The long-range reconnaissance soldiers move as silently as possible through the winter landscape, ideally in single file. At crossroads, before crossing open terrain and in any other situation in which there is an increased probability of being observed, they halt for a moment, one after the other. They proceed onwards only once they have analysed the situation and deemed it safe. In the field, the team communicates almost exclusively by means of hand signals. That is why it is important to trust and understand one another and to act effectively as a team. Long-range reconnaissance forces are equipped with various weapons. Their standard weapon, however, is the G36 rifle, more specifically the G36KA4. They are trained to withdraw while fighting, even in critical situations.
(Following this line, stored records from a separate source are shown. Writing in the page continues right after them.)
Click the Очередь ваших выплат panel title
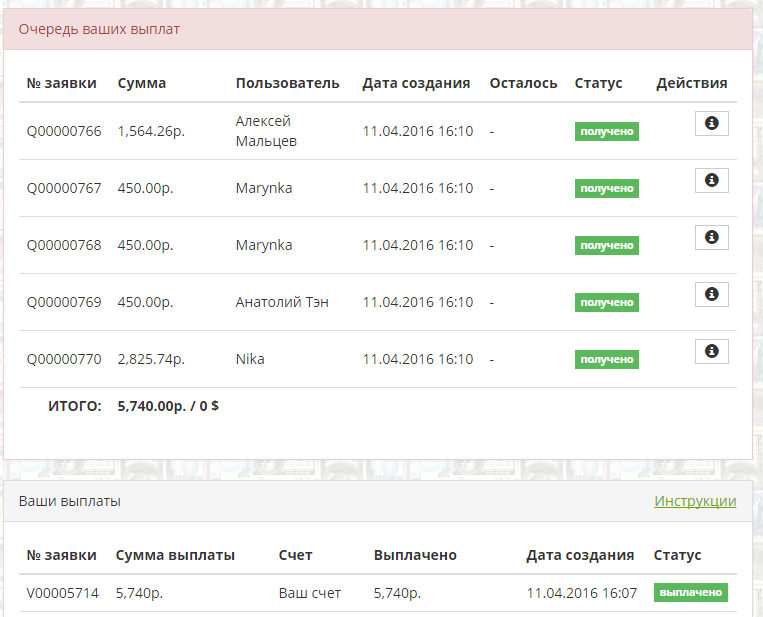The width and height of the screenshot is (763, 617). click(x=99, y=29)
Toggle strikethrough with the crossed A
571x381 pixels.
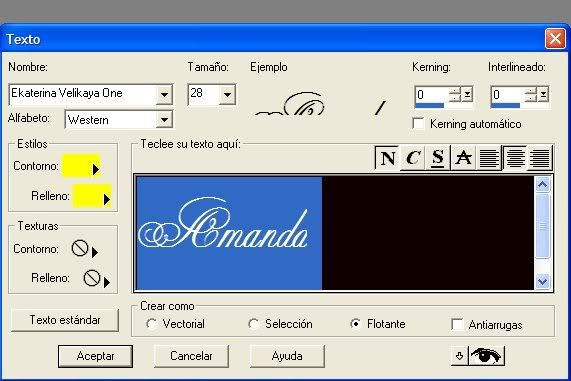[x=463, y=158]
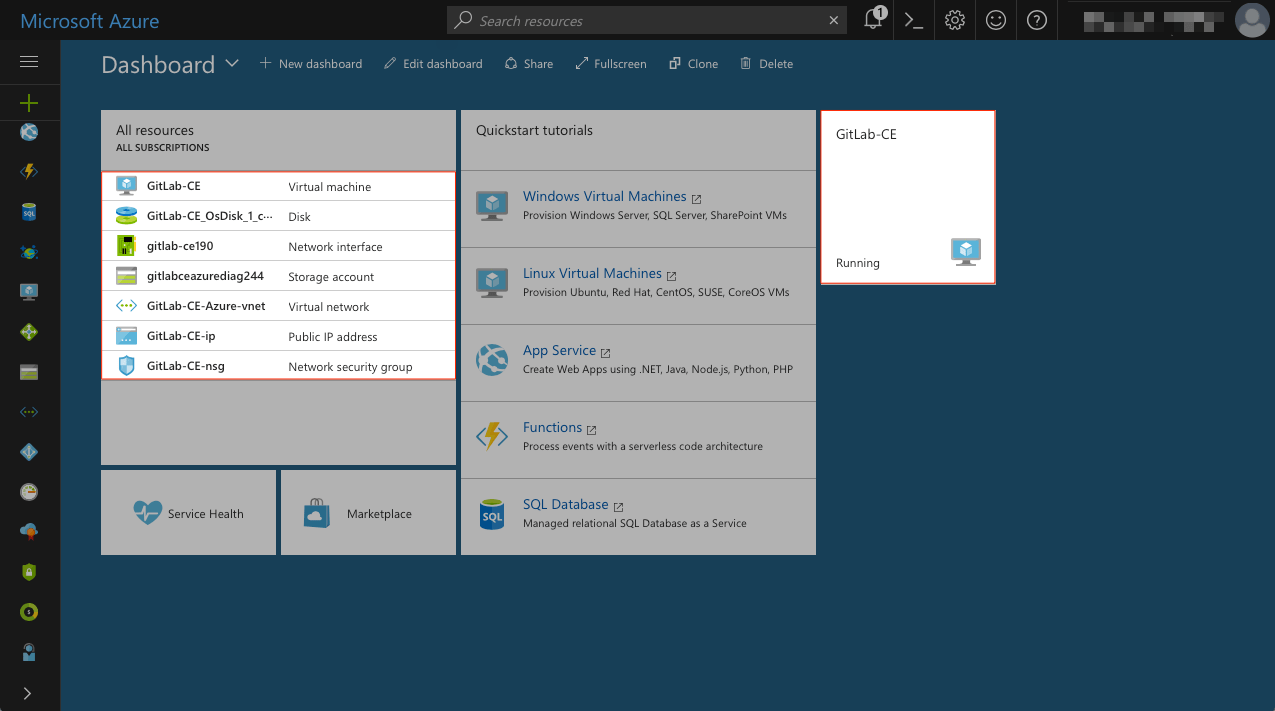Open the Functions lightning bolt sidebar icon
Image resolution: width=1275 pixels, height=711 pixels.
(x=29, y=171)

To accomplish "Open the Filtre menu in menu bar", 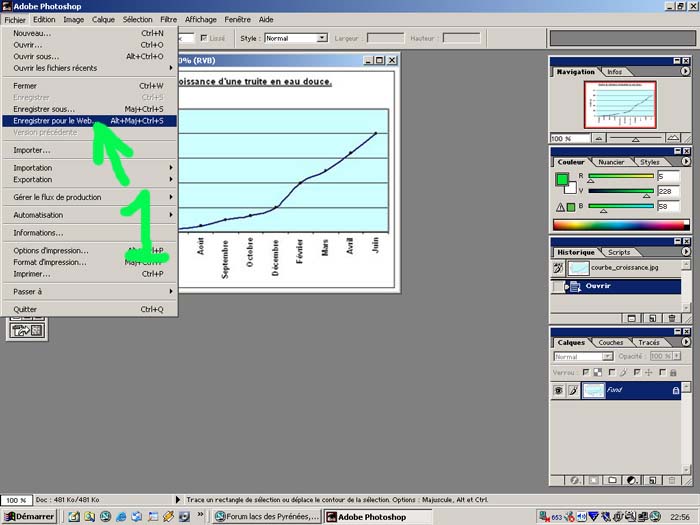I will (169, 19).
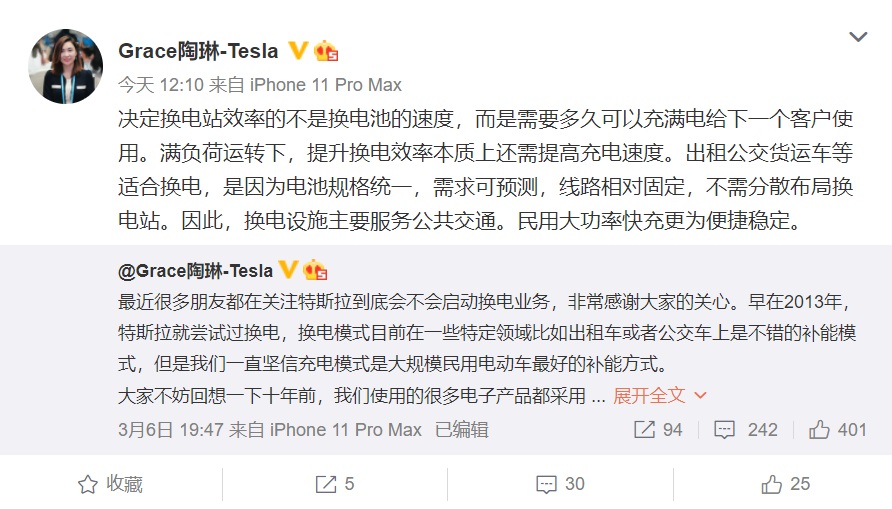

Firing the first shot must be avoided until the last possible moment, as engaging in a firefight with the adversary will draw even more attention to the long-range reconnaissance forces. They resort to their full combat power only if they have no other choice or are already under fire. Alone behind enemy lines, every firefight presents a grave danger to life and limb. Another essential method for remaining undetected is to deceive the adversary by laying false trails leading away from the place of the operation.
Training in Norway: Long-range reconnaissance forces practise operations in the Arctic
Slowly, carefully, keeping a watchful eye, they move through the snow. They carry around 50 kilogrammes of equipment on their shoulders. A long-range reconnaissance ski patrol is returning after 36 hours of training in the Arctic desert of Norway. In a few days, the Cold Response 2020 exercise will begin. The long-range reconnaissance forces of the Bundeswehr are ready.
Eyes of the Army
The long-range reconnaissance forces call themselves the eyes of the Army, as their mission is to observe the adversary and collect information. These specialised forces operate far behind enemy lines. They can be deployed around the world and must thus be prepared for any set of extreme conditions or eventuality – including operations in the Arctic.
That is why the long-range reconnaissance forces have a particularly diverse range of capabilities. They must be able to move in small teams and on their own within the theatre of operations. At times, that requires lightning-fast reactions to unforeseeable circumstances and events. Their behaviour is always in line with the situation and the mission.
Practising Arctic operations
With Cold Response, Norway provides a first-rate exercise scenario. For the long-range reconnaissance troops, winter combat entails moving quietly through the adversary’s hinterland, establishing an observation post and conducting reconnaissance. However, it also means enduring temperatures as low as minus 20 degrees Celsius and slogging through masses of snow. Operations in Arctic climes require the utmost vigilance, professionalism, teamwork, and self-discipline.
The long-range reconnaissance forces spent the days prior to the beginning of the free-play large-scale exercise getting used to the Arctic conditions and the climate challenges. Separate teams are involved in the training scenario: long-range reconnaissance patrols on skis and long-range reconnaissance patrols on snowmobiles. Over the course of the training module, they have to report in regularly to the tactical operations centre (TOC).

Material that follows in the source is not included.